- DIRECTIONS FOR THIS TASK: Return the lines from the line with "This screenshot has width=907, height=801." up to and including the line with "pos(75,211)", exactly as they appear. Leave the pictures out of your answer.

---- RECORD EXCERPTS

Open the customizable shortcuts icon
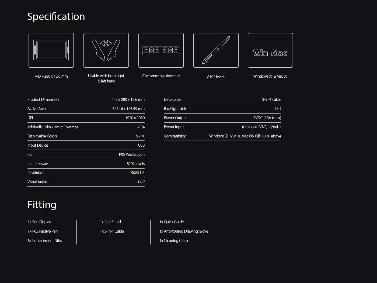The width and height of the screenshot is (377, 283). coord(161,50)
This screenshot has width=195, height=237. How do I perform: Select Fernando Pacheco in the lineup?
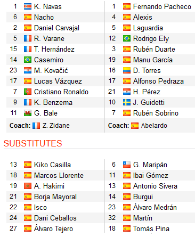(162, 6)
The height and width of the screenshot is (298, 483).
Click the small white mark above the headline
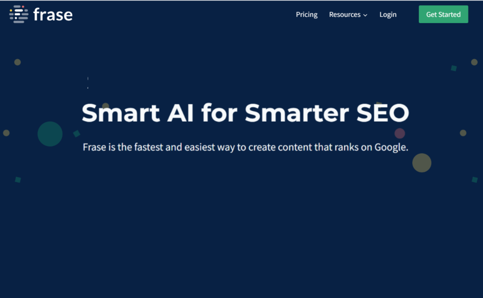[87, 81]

--------
---- RECORD EXCERPTS

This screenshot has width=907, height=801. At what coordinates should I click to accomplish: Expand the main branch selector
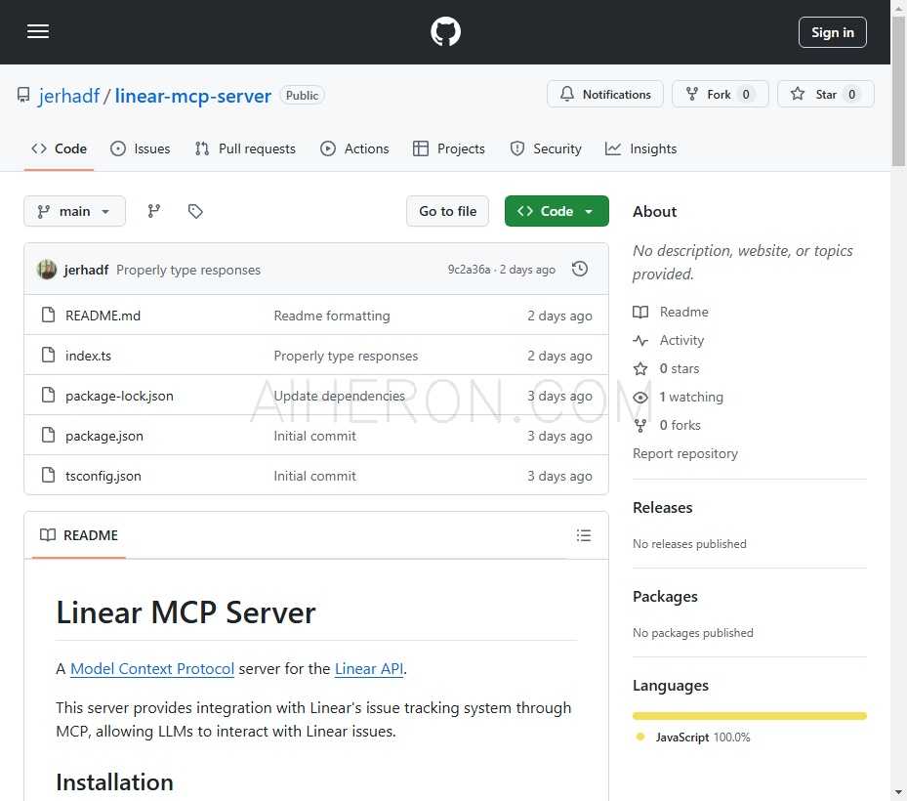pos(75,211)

--------

- RESULT OF THE EXERCISE:
This screenshot has width=907, height=801. At what coordinates should I click to accomplish: Expand the main branch selector
pos(75,211)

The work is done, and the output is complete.